On Getting Started
Experts. Transitions. Friends.
In one of our previous discussions, we examined how the simple act of predicting the next word within a context window — pursued relentlessly with copious data and staggering computational resources — gave birth to a program (a large language model) with emergent qualities, capable of mimicking the prose of Milton and the meandering musings of Murakami. Yet, these emergent traits are but mirages, lacking practical value without task-specific setup and fine-tuning. In plain terms, we possess a splendid horse that requires discipline to triumph in a specific race. For instance, ChatGPT has undergone meticulous adjustments and fine-tuning for 1:1 conversations. However, the path from an illusory super-bot to a capable conversational companion demands several steps. Today we shall discuss the essence behind the very first step in this journey for fine-tuning.
Have you ever experienced the feeling of being utterly out of place, as if you didn’t belong where you were? Maybe recall that initial week amidst the cool kids, the fleeting illusion of fitting in, only to see oneself trailing behind the rest. Or while learning a difficult new skill, realizing your mental unpreparedness towards it? Or maybe during that life transition, burdened with myriad responsibilities, doubting your ability to manage it all? At times when the the learning curve is too steep, progress is slow, and the short-term gains remain meager, it fosters that sense of inadequacy also known as impostor syndrome.
The good news is, we’ve all been there. The bad news? Adventurous souls will encounter these impostor-like situations more often than they anticipate.

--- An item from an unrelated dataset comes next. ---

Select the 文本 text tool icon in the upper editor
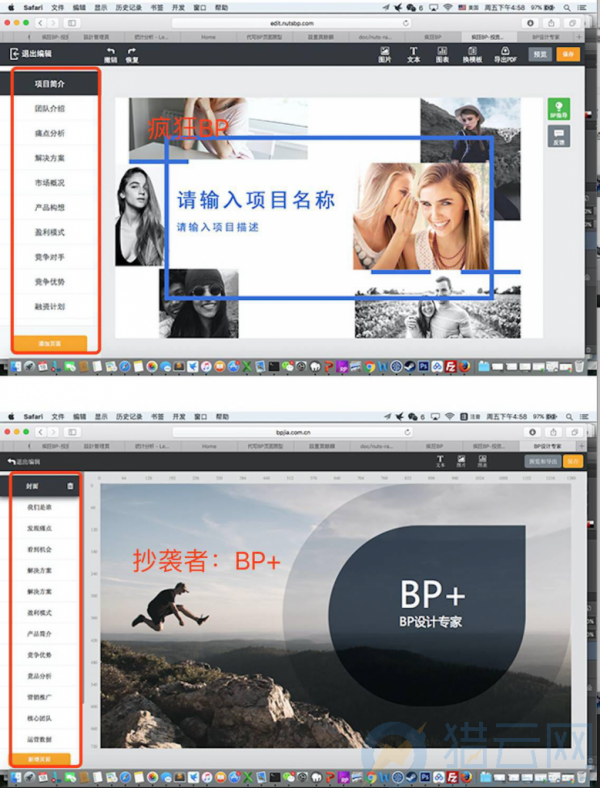The width and height of the screenshot is (600, 788). pyautogui.click(x=414, y=51)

But the great news is, a simple, well-known solution exists.
Introducing Sam — a virtuoso in programming and logic, a wunderkind who crafted remarkable apps during his teenage years, and a troubleshooter who amazed his peers. College life unveiled promising opportunities, and in the early months of his sophomore year, job offers graced his doorstep, thanks to his prowess in computer science.
A couple of years into college, he develops a passion for the science behind combinatorics, which drives him to switch his major to pure-mathematics. Suddenly, the tables turn — his classmates with more years of math behind them, excel at proving theorems, while he struggles to keep up. His grades falter, motivation wanes, and he questions his choices.

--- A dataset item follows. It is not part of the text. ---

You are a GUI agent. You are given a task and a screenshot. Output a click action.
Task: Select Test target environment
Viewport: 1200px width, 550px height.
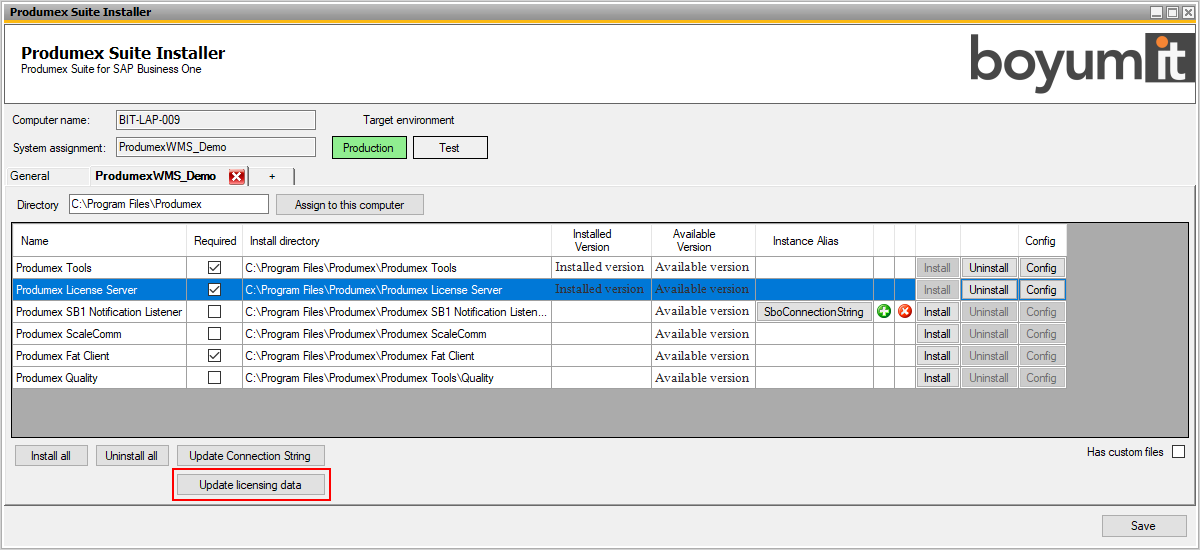coord(450,148)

Yet, Sam is no quitter; he is charming. He hence, befriends the theorem wizards of his class, spending time with them, absorbing their work styles and their futile attempts etched on their whiteboards. He imitates their approach relentlessly, applying it to other problems in the textbook. And finally, success! The next semester is smoother, and the rest…
This in essence, is behavioral cloning — an easy way to bootstrap yourself when plunged into unfamiliar waters. Just three steps: find an expert, watch them demonstrate their modus operandi, and then blindly emulate their approach until you gain momentum. To devotees of originality, it may seem sacrilegious to do so. And indeed, it is. However, developing your own strategy, exploring different opportunities, crafting your own style can only happen when you feel at ease — behavioral cloning merely serves as the starting recipe.
In the realm of dialogue agents, they were trained on Q&A logs from sources like Stack-Overflow to transform the intelligent hallucination into an agent capable of answering questions. Years before ChatGPT, behavioral cloning proved popular in robotics to kickstart learning. Industrial robots, ChatGPT, and our friend Sam should ideally learn by doing, through trial and error, forging their own path — not by mimicking an expert’s modus operandi. Yet, that process can be slow, agonizing, and arduous, making this a necessary initial step.
In conclusion, when one is faced with new life challenges and is feeling cornered — one could make friends. Finding those who have treaded the same path and emulating their playbook should get us a foot in the door. The rest, as they say, will be history.